Context Is Necessary. It Isn't Enough.

A glowing knowledge graph of business concepts hovering over a darkened data center floor

Open Table of contents

The half that’s right
The half that’s missing
What verifiable execution actually looks like
Where I think this leaves teams

The half that’s right

RAG was always a little dumb. As Moor Insights analyst Michael Leone put it this week, older approaches “just pull back whatever looks similar to your question, and they don’t actually understand your business.” If you ask an agent for “Q2 revenue in EMEA,” similarity search will cheerfully hand it three tables that look relevant and let the model guess which join is correct. A context graph encodes the meaning a vector index can’t: what the term means, which source is authoritative, and how the pieces relate.

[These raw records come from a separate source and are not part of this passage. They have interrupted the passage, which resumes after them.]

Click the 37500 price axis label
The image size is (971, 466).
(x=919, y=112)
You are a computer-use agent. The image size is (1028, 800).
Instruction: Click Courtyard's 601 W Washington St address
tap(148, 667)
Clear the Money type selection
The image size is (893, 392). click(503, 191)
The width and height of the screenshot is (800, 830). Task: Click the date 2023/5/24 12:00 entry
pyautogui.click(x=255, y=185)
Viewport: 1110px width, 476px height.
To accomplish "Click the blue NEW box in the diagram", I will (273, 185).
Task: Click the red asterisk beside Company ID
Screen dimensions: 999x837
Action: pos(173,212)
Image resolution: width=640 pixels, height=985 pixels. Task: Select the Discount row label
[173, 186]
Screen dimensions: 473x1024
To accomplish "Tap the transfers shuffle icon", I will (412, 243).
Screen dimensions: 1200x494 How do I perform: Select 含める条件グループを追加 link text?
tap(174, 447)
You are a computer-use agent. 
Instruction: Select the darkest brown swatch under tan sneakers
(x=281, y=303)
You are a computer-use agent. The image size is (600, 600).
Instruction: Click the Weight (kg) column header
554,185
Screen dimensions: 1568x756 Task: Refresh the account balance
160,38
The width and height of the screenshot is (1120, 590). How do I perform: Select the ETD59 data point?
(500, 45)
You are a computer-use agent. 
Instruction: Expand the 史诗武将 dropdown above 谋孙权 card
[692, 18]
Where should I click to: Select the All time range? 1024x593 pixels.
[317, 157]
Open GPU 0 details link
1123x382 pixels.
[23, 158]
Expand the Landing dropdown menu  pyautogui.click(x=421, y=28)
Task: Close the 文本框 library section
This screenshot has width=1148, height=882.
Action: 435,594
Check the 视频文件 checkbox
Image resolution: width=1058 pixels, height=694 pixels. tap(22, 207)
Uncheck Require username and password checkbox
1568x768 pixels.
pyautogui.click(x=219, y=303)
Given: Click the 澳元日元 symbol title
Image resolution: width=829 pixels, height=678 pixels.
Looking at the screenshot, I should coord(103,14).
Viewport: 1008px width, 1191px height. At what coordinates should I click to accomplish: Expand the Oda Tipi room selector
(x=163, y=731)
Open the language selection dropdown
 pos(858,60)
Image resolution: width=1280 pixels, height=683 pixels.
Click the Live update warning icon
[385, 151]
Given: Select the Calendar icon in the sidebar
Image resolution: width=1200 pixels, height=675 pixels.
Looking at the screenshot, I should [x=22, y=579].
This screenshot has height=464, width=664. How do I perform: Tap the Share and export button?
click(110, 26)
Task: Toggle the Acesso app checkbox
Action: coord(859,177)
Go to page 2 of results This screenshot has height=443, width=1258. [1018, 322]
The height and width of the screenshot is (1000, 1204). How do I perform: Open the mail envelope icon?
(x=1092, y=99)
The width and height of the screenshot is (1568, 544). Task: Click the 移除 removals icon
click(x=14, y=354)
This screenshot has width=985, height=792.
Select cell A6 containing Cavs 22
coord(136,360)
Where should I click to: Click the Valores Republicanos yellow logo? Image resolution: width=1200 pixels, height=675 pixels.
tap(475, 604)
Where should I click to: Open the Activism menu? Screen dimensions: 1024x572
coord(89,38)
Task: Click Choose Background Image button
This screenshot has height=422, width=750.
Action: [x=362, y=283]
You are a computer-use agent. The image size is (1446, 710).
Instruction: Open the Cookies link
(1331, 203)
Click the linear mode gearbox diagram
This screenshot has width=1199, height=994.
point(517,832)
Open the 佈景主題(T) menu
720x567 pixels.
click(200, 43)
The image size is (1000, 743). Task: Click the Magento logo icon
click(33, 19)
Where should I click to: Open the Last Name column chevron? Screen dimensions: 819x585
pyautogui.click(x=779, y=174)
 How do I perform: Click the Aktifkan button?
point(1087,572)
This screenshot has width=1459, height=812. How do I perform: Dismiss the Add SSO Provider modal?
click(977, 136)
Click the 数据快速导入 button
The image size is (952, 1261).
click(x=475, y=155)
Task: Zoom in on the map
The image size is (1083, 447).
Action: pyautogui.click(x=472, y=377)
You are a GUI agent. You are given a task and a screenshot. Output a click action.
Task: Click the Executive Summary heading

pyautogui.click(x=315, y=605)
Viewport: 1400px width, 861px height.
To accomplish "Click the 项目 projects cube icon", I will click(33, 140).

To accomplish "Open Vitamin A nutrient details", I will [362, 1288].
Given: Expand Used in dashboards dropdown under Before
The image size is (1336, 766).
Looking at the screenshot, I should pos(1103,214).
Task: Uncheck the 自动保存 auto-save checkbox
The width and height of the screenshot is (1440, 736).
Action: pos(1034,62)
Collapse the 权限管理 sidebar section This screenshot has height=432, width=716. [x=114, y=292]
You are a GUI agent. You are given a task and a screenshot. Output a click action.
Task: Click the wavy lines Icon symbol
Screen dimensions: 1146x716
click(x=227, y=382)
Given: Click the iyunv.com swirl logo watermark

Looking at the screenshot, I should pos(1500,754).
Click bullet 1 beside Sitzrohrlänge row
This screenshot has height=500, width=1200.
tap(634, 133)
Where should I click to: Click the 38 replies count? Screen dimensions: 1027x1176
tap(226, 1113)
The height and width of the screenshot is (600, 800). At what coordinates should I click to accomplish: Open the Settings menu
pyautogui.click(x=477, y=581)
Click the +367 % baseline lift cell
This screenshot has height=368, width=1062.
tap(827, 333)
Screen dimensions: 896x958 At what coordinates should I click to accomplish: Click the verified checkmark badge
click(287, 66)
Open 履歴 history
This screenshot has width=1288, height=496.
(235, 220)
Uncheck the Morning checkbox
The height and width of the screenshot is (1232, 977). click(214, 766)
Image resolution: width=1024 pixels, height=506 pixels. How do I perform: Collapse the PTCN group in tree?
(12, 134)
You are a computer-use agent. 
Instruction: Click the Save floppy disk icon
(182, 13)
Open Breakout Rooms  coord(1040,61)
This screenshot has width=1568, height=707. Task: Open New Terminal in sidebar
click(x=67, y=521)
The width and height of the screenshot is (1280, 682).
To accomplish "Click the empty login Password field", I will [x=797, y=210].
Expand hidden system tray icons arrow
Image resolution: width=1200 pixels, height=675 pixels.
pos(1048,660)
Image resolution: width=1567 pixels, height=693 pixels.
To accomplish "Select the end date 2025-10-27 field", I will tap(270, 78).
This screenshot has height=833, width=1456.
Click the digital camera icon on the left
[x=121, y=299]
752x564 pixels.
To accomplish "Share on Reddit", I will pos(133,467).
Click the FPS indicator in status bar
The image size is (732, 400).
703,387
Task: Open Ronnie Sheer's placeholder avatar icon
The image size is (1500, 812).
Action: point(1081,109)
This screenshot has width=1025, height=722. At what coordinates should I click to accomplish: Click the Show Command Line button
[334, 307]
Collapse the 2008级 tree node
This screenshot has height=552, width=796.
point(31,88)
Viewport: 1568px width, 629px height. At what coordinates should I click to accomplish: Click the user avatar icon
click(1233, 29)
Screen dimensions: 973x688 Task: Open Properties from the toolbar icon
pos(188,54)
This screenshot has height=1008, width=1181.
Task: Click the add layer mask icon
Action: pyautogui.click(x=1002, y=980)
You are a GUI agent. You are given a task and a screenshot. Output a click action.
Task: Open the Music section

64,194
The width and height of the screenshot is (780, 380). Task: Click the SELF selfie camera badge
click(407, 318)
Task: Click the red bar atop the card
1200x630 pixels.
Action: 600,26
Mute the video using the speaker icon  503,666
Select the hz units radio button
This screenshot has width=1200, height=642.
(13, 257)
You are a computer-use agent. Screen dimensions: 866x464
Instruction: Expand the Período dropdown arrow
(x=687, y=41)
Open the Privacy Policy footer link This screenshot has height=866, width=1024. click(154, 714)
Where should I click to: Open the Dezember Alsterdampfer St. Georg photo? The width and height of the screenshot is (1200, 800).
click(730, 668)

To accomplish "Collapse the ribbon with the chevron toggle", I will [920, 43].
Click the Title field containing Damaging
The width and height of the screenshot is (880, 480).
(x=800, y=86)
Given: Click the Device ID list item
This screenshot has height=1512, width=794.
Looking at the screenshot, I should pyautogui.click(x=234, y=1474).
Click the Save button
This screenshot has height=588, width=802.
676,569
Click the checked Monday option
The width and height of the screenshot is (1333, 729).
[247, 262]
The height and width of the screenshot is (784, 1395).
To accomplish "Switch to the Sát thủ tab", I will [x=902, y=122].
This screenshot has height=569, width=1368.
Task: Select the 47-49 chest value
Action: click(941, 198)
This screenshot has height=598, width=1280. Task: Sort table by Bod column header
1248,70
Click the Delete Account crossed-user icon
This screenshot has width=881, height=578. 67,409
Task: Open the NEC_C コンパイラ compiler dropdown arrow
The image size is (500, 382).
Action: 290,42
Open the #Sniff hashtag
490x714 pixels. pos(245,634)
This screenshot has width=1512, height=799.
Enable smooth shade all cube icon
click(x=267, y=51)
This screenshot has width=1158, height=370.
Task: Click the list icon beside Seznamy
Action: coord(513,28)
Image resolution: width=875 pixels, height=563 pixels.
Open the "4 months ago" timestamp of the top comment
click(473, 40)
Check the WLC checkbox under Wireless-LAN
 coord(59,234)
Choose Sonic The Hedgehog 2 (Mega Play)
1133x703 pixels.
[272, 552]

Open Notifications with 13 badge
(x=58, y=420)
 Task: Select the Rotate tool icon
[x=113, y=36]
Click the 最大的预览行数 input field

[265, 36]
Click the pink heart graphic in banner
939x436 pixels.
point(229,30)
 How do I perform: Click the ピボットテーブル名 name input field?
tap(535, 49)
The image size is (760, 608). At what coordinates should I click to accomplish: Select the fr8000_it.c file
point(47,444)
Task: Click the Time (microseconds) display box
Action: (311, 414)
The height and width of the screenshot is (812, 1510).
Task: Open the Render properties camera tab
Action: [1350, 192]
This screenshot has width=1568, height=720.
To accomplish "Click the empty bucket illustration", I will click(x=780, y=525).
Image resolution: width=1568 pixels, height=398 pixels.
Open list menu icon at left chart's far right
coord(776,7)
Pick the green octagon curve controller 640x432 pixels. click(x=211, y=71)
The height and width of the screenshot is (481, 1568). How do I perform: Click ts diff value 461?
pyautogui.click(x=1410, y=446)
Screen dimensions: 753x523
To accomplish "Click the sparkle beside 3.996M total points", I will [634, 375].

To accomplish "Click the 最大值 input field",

So yes — context is necessary. An agent without it fills the gaps with inference, and inference at enterprise scale is just confident error. If your agents are hallucinating your business logic, a context layer is a real fix.

The half that’s missing

Here’s the part the launch slides skip, and that the analysts in the room said out loud. Context tells an agent what’s true. It says nothing about whether the agent then did the right thing.

HyperFRAME Research’s Stephanie Walter put it bluntly: “Ontologies can improve context, but they do not guarantee the answer is correct. An agent can still pull incomplete data, apply the wrong logic, skip rows, misunderstand a workflow, or take the wrong action.” A perfect ontology feeding a flawed execution is still a flawed execution — now delivered with more confidence and a citation.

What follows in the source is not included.